**Task goal**
The entries follow. Copy every line in which "will" appears.

[Recorded data]
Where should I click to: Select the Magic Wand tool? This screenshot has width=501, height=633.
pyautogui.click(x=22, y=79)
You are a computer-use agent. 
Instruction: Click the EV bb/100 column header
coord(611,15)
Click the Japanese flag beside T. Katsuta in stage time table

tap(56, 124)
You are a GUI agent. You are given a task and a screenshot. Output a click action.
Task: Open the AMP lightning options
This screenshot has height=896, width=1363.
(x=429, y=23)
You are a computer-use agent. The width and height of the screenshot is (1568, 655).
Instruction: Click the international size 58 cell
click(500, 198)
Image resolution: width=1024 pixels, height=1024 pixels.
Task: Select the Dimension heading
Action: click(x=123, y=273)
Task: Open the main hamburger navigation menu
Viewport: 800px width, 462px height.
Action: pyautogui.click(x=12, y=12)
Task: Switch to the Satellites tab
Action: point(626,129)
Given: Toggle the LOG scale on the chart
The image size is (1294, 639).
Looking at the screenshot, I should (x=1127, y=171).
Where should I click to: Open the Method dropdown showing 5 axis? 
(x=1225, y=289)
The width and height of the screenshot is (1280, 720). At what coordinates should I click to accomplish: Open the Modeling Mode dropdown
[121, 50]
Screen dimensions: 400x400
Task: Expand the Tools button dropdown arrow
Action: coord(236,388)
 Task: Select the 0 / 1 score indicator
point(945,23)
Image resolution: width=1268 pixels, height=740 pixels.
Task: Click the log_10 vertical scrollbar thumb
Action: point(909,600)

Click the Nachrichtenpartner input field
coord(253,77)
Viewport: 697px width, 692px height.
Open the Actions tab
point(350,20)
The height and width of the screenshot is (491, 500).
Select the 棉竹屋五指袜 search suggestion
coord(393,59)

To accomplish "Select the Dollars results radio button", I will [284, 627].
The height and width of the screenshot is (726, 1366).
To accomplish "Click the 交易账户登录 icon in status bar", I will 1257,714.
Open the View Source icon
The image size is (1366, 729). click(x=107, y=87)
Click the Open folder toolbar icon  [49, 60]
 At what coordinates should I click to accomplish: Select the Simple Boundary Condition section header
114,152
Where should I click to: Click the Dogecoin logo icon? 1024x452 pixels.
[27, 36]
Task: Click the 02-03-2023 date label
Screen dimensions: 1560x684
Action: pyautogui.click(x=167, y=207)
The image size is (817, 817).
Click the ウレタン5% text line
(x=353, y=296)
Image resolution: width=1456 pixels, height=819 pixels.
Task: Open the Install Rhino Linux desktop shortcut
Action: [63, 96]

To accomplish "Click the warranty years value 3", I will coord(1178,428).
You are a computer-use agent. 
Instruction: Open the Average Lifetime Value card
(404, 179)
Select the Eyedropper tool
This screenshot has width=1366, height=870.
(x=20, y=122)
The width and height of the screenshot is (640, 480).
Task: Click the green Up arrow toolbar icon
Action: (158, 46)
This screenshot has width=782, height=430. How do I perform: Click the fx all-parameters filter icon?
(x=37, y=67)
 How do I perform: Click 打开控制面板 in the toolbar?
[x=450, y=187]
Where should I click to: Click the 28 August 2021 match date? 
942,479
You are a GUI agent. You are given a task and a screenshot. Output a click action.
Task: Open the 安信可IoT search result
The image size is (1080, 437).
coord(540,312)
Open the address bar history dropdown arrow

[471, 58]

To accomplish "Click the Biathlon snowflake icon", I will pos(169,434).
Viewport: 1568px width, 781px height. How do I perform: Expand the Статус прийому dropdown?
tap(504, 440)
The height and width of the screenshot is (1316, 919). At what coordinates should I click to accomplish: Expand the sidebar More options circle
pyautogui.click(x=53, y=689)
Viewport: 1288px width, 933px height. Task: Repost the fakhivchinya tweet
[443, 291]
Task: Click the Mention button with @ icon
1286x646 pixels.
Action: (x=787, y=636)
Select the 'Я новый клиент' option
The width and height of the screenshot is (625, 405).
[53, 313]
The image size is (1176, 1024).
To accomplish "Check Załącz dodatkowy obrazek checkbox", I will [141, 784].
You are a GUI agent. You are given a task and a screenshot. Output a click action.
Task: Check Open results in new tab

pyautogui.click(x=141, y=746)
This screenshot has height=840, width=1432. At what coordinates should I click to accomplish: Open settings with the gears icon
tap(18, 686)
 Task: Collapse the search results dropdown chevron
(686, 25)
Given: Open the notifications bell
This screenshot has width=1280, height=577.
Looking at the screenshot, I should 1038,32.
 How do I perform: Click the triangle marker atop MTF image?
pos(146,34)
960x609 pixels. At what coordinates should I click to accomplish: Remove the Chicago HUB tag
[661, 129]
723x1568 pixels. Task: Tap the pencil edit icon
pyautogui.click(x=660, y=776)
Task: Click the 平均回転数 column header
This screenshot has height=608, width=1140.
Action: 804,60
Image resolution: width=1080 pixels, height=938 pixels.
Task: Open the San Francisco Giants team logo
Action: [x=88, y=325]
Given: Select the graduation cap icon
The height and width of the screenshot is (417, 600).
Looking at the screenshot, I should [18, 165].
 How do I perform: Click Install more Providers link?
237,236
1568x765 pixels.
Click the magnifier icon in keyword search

**Task answer**
To accomplish "Select the Dollars results radio button", I will [284, 627].
To accomplish "Click the 交易账户登录 icon in status bar", I will 1257,714.
To accomplish "Click the warranty years value 3", I will coord(1178,428).
To accomplish "Click the Biathlon snowflake icon", I will pos(169,434).
To accomplish "Check Załącz dodatkowy obrazek checkbox", I will [141, 784].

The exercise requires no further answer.